====== EXERCISE MATERIAL
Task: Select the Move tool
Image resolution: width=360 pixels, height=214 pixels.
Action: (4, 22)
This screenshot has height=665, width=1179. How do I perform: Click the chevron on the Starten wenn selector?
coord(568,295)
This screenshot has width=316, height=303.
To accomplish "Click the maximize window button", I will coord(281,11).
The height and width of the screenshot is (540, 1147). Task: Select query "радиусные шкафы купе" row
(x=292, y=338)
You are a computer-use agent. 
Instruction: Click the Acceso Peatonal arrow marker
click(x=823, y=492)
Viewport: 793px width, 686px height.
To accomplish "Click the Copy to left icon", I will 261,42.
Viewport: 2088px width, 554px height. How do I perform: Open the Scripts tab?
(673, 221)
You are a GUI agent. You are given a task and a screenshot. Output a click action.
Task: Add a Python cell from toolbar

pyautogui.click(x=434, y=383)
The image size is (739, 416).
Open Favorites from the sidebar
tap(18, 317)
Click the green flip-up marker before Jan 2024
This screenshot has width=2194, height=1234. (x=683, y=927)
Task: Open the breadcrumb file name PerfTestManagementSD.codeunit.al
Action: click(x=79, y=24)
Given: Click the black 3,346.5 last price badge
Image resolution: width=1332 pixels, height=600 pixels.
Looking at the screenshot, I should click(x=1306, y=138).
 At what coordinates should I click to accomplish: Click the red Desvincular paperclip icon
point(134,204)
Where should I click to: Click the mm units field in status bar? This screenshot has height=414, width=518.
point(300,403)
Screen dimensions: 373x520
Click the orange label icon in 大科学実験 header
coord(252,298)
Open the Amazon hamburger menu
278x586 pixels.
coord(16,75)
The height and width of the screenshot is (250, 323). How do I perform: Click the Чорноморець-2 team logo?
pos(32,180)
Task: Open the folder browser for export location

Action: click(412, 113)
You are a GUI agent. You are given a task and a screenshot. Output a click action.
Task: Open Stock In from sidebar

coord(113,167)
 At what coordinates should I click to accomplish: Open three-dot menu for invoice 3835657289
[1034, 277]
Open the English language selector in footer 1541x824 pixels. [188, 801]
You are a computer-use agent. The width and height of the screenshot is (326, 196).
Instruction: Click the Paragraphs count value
============
Copy out every one of the entries above word for word, changing nothing.

Task: Select the Move tool
Image resolution: width=360 pixels, height=214 pixels.
Action: (4, 22)
This screenshot has height=665, width=1179. How do I perform: Click the chevron on the Starten wenn selector?
coord(568,295)
This screenshot has width=316, height=303.
To accomplish "Click the maximize window button", I will coord(281,11).
The height and width of the screenshot is (540, 1147). Task: Select query "радиусные шкафы купе" row
(x=292, y=338)
You are a computer-use agent. 
Instruction: Click the Acceso Peatonal arrow marker
click(x=823, y=492)
Viewport: 793px width, 686px height.
To accomplish "Click the Copy to left icon", I will 261,42.
Viewport: 2088px width, 554px height. How do I perform: Open the Scripts tab?
(673, 221)
You are a GUI agent. You are given a task and a screenshot. Output a click action.
Task: Add a Python cell from toolbar

pyautogui.click(x=434, y=383)
The image size is (739, 416).
Open Favorites from the sidebar
tap(18, 317)
Click the green flip-up marker before Jan 2024
This screenshot has width=2194, height=1234. (x=683, y=927)
Task: Open the breadcrumb file name PerfTestManagementSD.codeunit.al
Action: click(x=79, y=24)
Given: Click the black 3,346.5 last price badge
Image resolution: width=1332 pixels, height=600 pixels.
Looking at the screenshot, I should click(x=1306, y=138).
 At what coordinates should I click to accomplish: Click the red Desvincular paperclip icon
point(134,204)
Where should I click to: Click the mm units field in status bar? This screenshot has height=414, width=518.
point(300,403)
Screen dimensions: 373x520
Click the orange label icon in 大科学実験 header
coord(252,298)
Open the Amazon hamburger menu
278x586 pixels.
coord(16,75)
The height and width of the screenshot is (250, 323). How do I perform: Click the Чорноморець-2 team logo?
pos(32,180)
Task: Open the folder browser for export location

Action: click(412, 113)
You are a GUI agent. You are given a task and a screenshot. Output a click action.
Task: Open Stock In from sidebar

coord(113,167)
 At what coordinates should I click to accomplish: Open three-dot menu for invoice 3835657289
[1034, 277]
Open the English language selector in footer 1541x824 pixels. [188, 801]
You are a computer-use agent. The width and height of the screenshot is (326, 196).
Instruction: Click the Paragraphs count value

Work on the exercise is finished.